Et aujourd’hui, nous sommes réunis encore une fois pour cette nouvelle conférence. Quels avantages le CESA peut-il nous apporter ? Il offre une multitude d’opportunités, en particulier le renforcement des capacités, les leçons tirées, mais surtout les échanges d’expériences. Grâce à leurs formations, le CESA peut nous guider vers des partenaires internationaux. J’ai discuté de cela avec le Dr. Malaquias, le doyen, qui nous a encouragés à formaliser nos efforts et à saisir les opportunités offertes par le CESA.
Quelle est votre opinion sur l’engagement du Centre d’Études Stratégiques de l’Afrique à promouvoir la diversité de pensée parmi ses participants, en cherchant à atteint un objectif de 30 % de participation féminine à ses programmes ? En quoi cette initiative a-t-elle modifié la dynamique du programme selon vous ?
ASH : En effet, un changement notable s’est opéré au fil du temps. L’évolution que j’ai pu observer depuis mes premières participations est des plus significatives. La présence croissante de femmes s’intéressant au domaine maritime témoigne clairement des améliorations apportées par la politique du CESA.
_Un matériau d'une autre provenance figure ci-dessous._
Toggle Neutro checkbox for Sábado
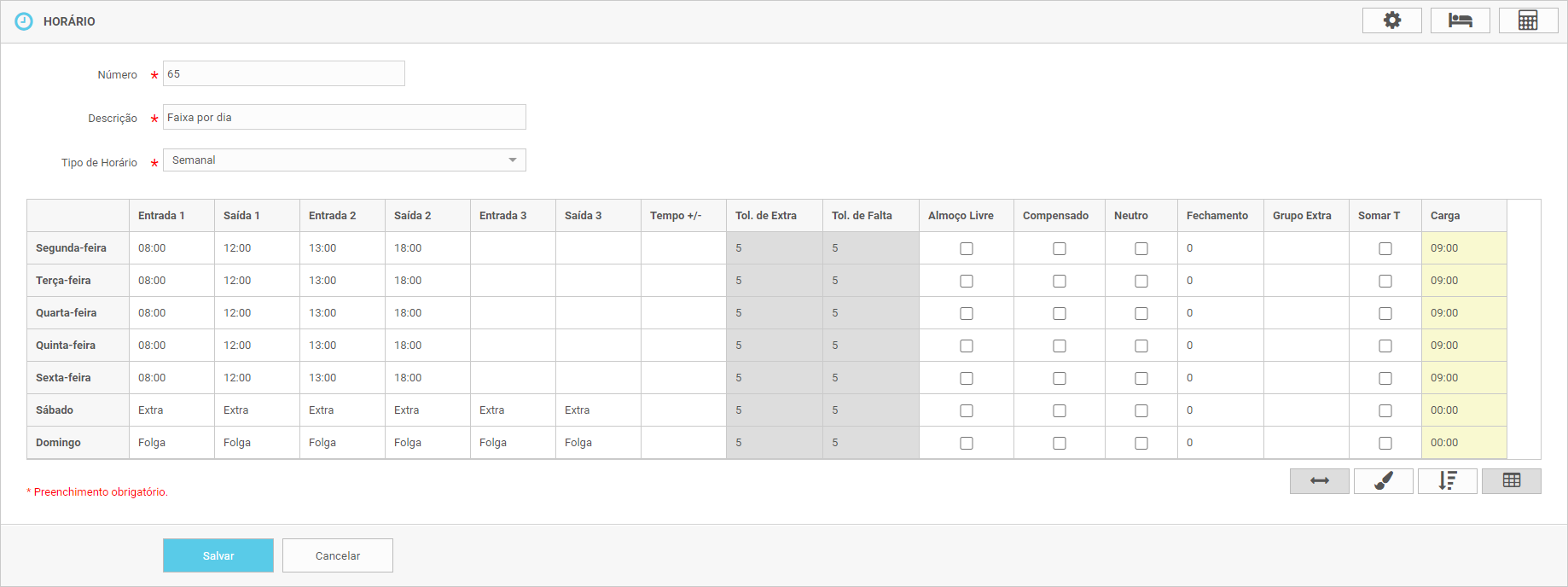This screenshot has height=587, width=1568. (1141, 411)
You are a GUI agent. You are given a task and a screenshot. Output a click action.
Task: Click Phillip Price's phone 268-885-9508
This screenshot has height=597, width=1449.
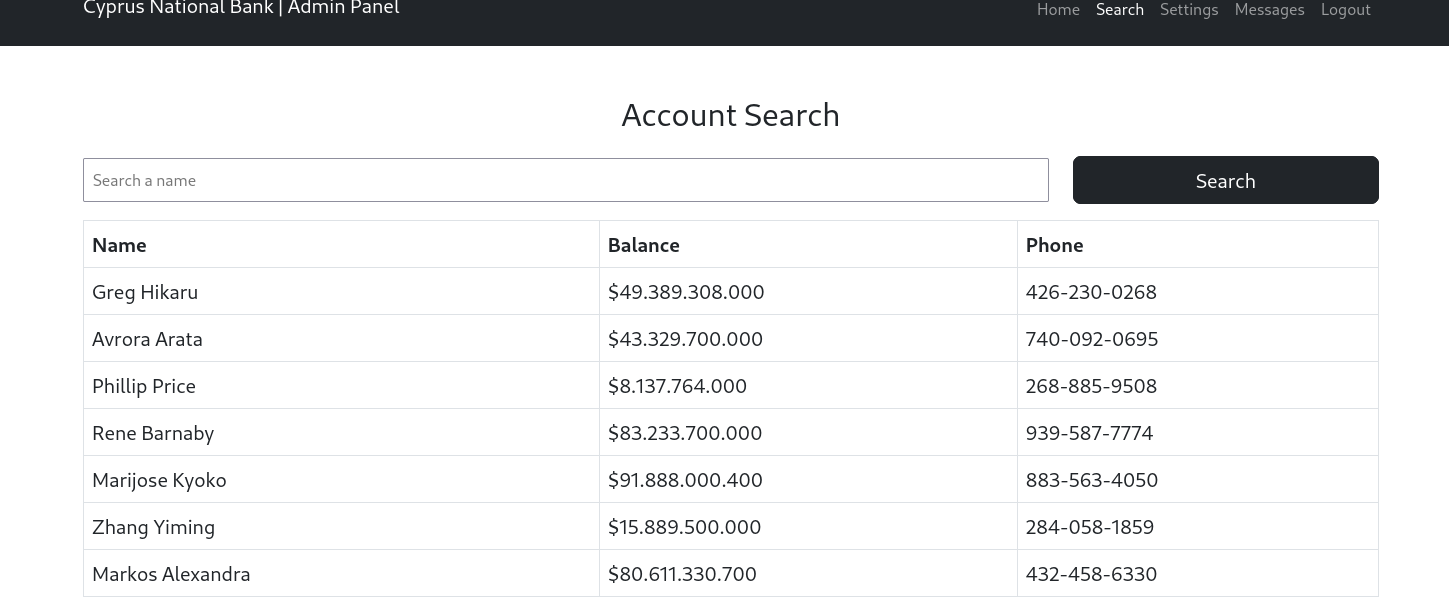click(1091, 386)
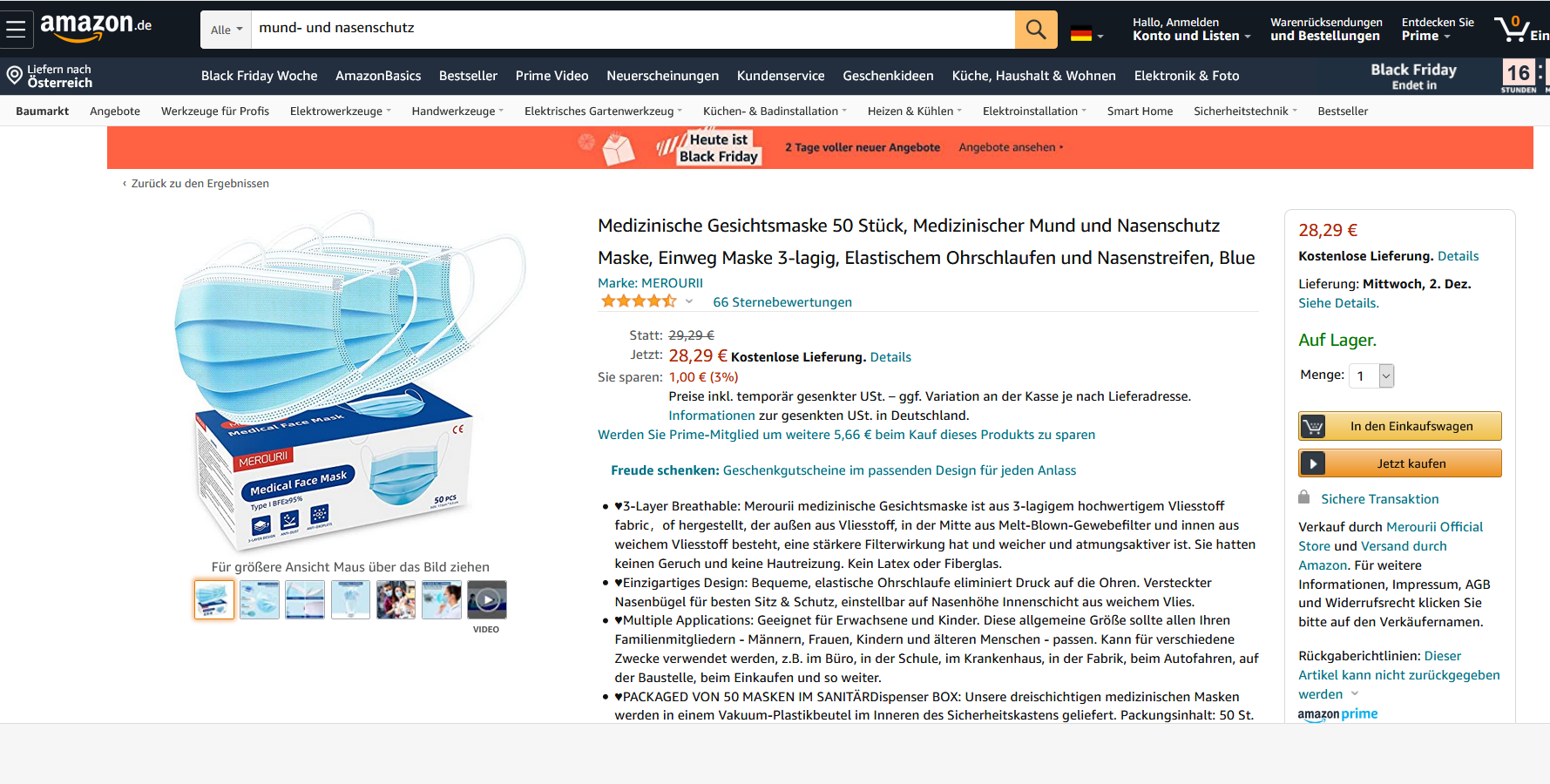Image resolution: width=1550 pixels, height=784 pixels.
Task: Click the delivery location pin icon
Action: point(14,76)
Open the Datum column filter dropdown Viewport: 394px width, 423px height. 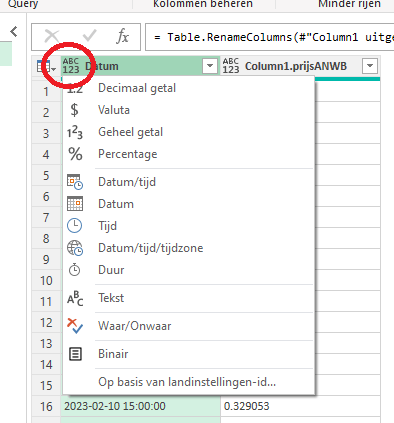[210, 66]
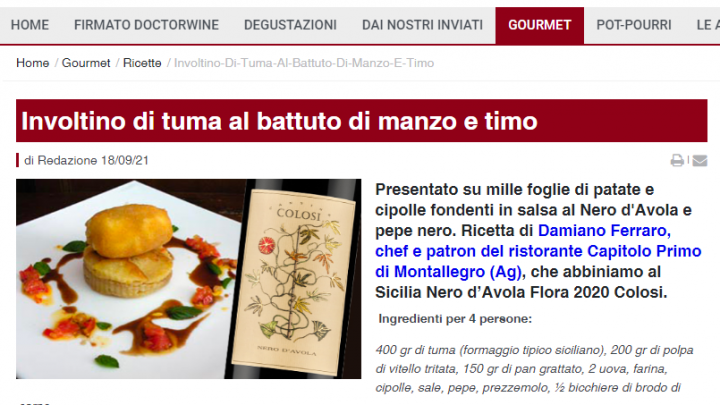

Cette transformation reflète non seulement une ouverture accrue des opportunités pour les femmes dans le secteur maritime, mais également une reconnaissance de leurs compétences et de leur valeur au sein du secteur de la sécurité.
Il est encourageant de constater que les efforts déployés pour favoriser la participation féminine dans le secteur maritime portent leurs fruits, créant ainsi un environnement plus inclusif et équitable. Cela démontre la capacité du CESA à évoluer avec les besoins changeants de la société et à promouvoir une culture organisationnelle qui valorise la diversité et l’inclusion.
Il est essentiel de poursuivre ces initiatives afin de renforcer davantage la diversité et l’équité au sein de l’organisation, créant ainsi un environnement propice à la collaboration et à l’innovation.
Quel est votre dernier mot ?
ASH : De là où nous sommes partis, je reste optimiste que les choses vont beaucoup évoluer. Il y a une forte volonté politique et un engagement fort de la communauté internationale sur les questions de sécurité et sureté maritime. L’appuie permanent et conséquent du CESA en est une preuve tangible. Néanmoins, les menaces augmentent et il y a donc lieu à renforcer la coopération et la collaboration, car seul un État n’est en mesure d’y faire face. Ce n’est qu’en réunissant nos efforts que nous pourrons lutter contre les crimes maritimes quelques soient leurs formes. Je vous remercie.